The yoga mat, that is. Because I have to tell you, it’s taking pretty much full yogic mindfulness to not let this book make me batty. As I sat quietly in a recent yoga class and listened to my teacher talk about the importance of accepting where you are at this very moment and surrendering to that acceptance it felt like Bram Stoker was next to me giving me a little tap on the head. Maybe what I need to do is to simply read and accept, be open to the style and conventions of a book written over 100 years ago. Is it possible to let go of our 21st Century minds and accept that in this world the characters would behave very differently? Can we just accept and enjoy? In the words of Van Helsing (Chapter 17) can we “Read all, I pray you, with the open mind…”?

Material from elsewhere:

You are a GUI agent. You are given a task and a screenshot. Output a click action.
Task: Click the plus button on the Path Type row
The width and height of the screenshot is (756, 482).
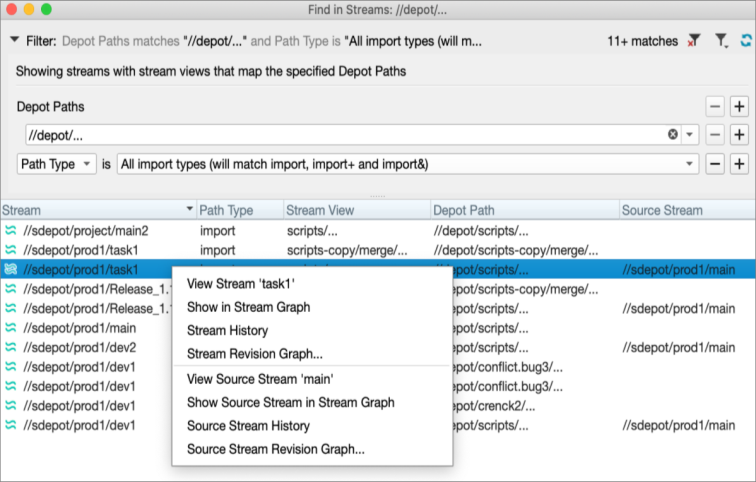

When I first started writing notes for a post about letting my yoga mind help me enjoy Dracula I was somewhat ahead of schedule and adding some additional reading. Since then I’ve read J. Sheridan Le Fanu’s Carmilla, a lovely little novella with a female vampire published in 1872, and H.G. Well’s The Island of Dr. Moreau, published in 1896. They helped me to get more into the style and rhythm of fiction at the end of the 19th Century, and were wonderful side reads. For a little while I was doing ok, relaxing into it, accepting the characters seeming obliviousness and Van Helsing’s ridiculous phrasing. I was thinking that life for these folks was simply more dramatic, what with all the sinking to the knees and wailing and pledges of undying loyalty. I was enjoying it, really I was.
Now? I won’t go beyond the spoiler point here, but since we’re supposed to be finished with Chapter 21 today, I have to admit that the scribbled notations of WTF followed by exclamation points are piling up in the margins of my copy. As Claire wrote in her main page post for Oct. 21, damn them! The whole dismissal of Mina after they couldn’t praise her enough and then their complete miss of the fact that she was suffering the same fate as Lucy was just about too much for me. Now that the boy’s club is all together it’s all about planning and getting our toys, um, I mean weapons, ready and preparing and all the fun boy club things. Gee, Mina looks pale, she should go to bed. By herself. In the lunatic asylum next to the lair of Dracula. Much safer that way. Do the boys redeem themselves by finally figuring out what’s going on with Mina? Nope, Renfield has to tell them as he’s dying.
As we move into the rest of the book, I’m going to be trying to just relax and accept. I’m going to try to keep my yoga mind about this, but I have to say it’s getting harder and harder to do!